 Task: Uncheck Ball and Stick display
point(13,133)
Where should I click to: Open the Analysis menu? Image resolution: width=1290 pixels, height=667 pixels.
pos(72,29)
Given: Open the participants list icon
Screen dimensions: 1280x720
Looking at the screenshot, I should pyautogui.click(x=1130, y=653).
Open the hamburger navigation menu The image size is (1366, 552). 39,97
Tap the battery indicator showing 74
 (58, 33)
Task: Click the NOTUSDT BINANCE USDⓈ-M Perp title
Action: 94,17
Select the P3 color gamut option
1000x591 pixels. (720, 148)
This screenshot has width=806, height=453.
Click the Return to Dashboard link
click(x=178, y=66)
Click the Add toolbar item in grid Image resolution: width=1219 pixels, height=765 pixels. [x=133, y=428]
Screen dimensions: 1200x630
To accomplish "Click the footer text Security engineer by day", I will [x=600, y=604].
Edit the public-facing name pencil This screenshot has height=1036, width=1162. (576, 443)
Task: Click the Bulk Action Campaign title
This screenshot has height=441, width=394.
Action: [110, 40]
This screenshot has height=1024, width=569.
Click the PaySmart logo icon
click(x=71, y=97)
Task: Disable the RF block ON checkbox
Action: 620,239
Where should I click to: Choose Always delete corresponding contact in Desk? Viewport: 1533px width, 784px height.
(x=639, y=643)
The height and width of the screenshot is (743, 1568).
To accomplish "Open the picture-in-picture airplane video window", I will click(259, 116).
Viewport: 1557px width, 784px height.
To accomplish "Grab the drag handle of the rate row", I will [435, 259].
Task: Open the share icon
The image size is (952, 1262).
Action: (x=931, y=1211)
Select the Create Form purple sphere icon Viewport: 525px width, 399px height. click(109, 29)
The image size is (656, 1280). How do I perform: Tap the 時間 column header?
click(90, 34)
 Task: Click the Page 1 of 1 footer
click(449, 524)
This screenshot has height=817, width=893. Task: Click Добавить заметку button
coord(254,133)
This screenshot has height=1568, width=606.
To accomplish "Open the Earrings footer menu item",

#### YOUR OBJECTIVE:
All lines from the one that holds "Select the P3 color gamut option" through the end of the material, both ends included, should be restated exactly.

#### THE ANSWER:
Select the P3 color gamut option
1000x591 pixels. (720, 148)
This screenshot has width=806, height=453.
Click the Return to Dashboard link
click(x=178, y=66)
Click the Add toolbar item in grid Image resolution: width=1219 pixels, height=765 pixels. [x=133, y=428]
Screen dimensions: 1200x630
To accomplish "Click the footer text Security engineer by day", I will [x=600, y=604].
Edit the public-facing name pencil This screenshot has height=1036, width=1162. (576, 443)
Task: Click the Bulk Action Campaign title
This screenshot has height=441, width=394.
Action: [110, 40]
This screenshot has height=1024, width=569.
Click the PaySmart logo icon
click(x=71, y=97)
Task: Disable the RF block ON checkbox
Action: 620,239
Where should I click to: Choose Always delete corresponding contact in Desk? Viewport: 1533px width, 784px height.
(x=639, y=643)
The height and width of the screenshot is (743, 1568).
To accomplish "Open the picture-in-picture airplane video window", I will click(259, 116).
Viewport: 1557px width, 784px height.
To accomplish "Grab the drag handle of the rate row", I will [435, 259].
Task: Open the share icon
The image size is (952, 1262).
Action: (x=931, y=1211)
Select the Create Form purple sphere icon Viewport: 525px width, 399px height. click(109, 29)
The image size is (656, 1280). How do I perform: Tap the 時間 column header?
click(90, 34)
 Task: Click the Page 1 of 1 footer
click(449, 524)
This screenshot has height=817, width=893. Task: Click Добавить заметку button
coord(254,133)
This screenshot has height=1568, width=606.
To accomplish "Open the Earrings footer menu item",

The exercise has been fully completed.